Some of the most significant finding from this test showed that the mask did not effect men or women any differently from each other. Also, pre and post training tests show that there was no change in pulmonary function or hematological variables between or within the groups. In addition, there were significant improvements in VO2 max and peak power output in both the control group and the mask group. The improvements between the two groups were not significantly different.
This research does show some improvements in the mask group that were not seen in the control group. These improvements include ventilatory threshold, power output, and respiratory compensation threshold.

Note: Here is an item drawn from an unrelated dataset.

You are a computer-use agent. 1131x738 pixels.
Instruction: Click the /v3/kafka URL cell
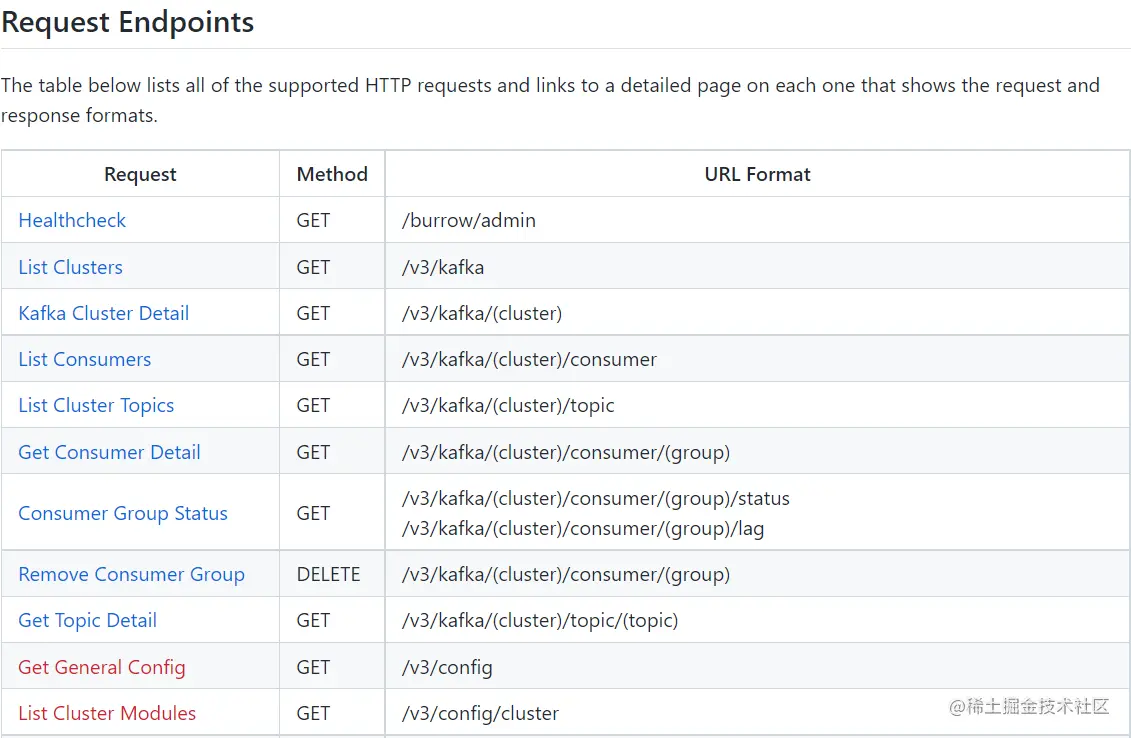(x=443, y=267)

The results from this study show that the mask can help with training, but it does not necessarily mimic altitude or elevation training. What the mask can do is help to further increase endurance training beyond the changes that are seen in training without the mask. The article describes the changes as respiratory muscle training.
6. Cornell A
In my personal opinion, I have always thought that the Altitude Masks never really made your cardiovascular system better or made you a more conditioned athlete. Although I have utilized them while coaching without doing further research on them, I believe that the only way to make your cardiovascular system or VO2 better is just time. According to an article that researched 14 male ROTC cadets using the elevation training masks, it stated that there was not any significant difference between the masked group and the non-masked group, (Warren et al., 2017). The cadets met 3 days out of the week for seven weeks, in which on the first day it was a 2 mile run, interval style 60 seconds jog and 10 second sprint, the 2nd day the cadets performed an 8- station body movement rotation, and the 3rd day was the longest being a 4 mile run. Resistance on the mask was turned up during weeks 2,3 and 4 but not 5-7 based off of minimizing risks. Like stated before that was not any significant change amongst the control group and the experimental group from pre and post testing.
7. Kaitlyn K
As you may already know altitude training and respiratory muscle training are known to help your performance in the most elite athletes. Altitude masks were designed for this very thing. They say it helps athletes gain the competitive edge. “The elevation training masks 2.0 (ETM) purportedly stimulates altitude training and has been suggested to increase aerobic capacity (VO2 max), endurance, performance and lung function. In the study I read over it said how the VO2 max improved significantly. Overall, the VO2 max increased by 13.5%. However, it didn’t improve the magnitude. It improved in VT, PO at VT, RCT, and PO at RCT from pre to post testing. They also noted that there was no significant differences in training HR nor in lung function/capacity. Although there was no lung capacity change there was improvement in maximal voluntary ventilation in the resistive breathing group only. As far as increase stamina and fitness there was not much change.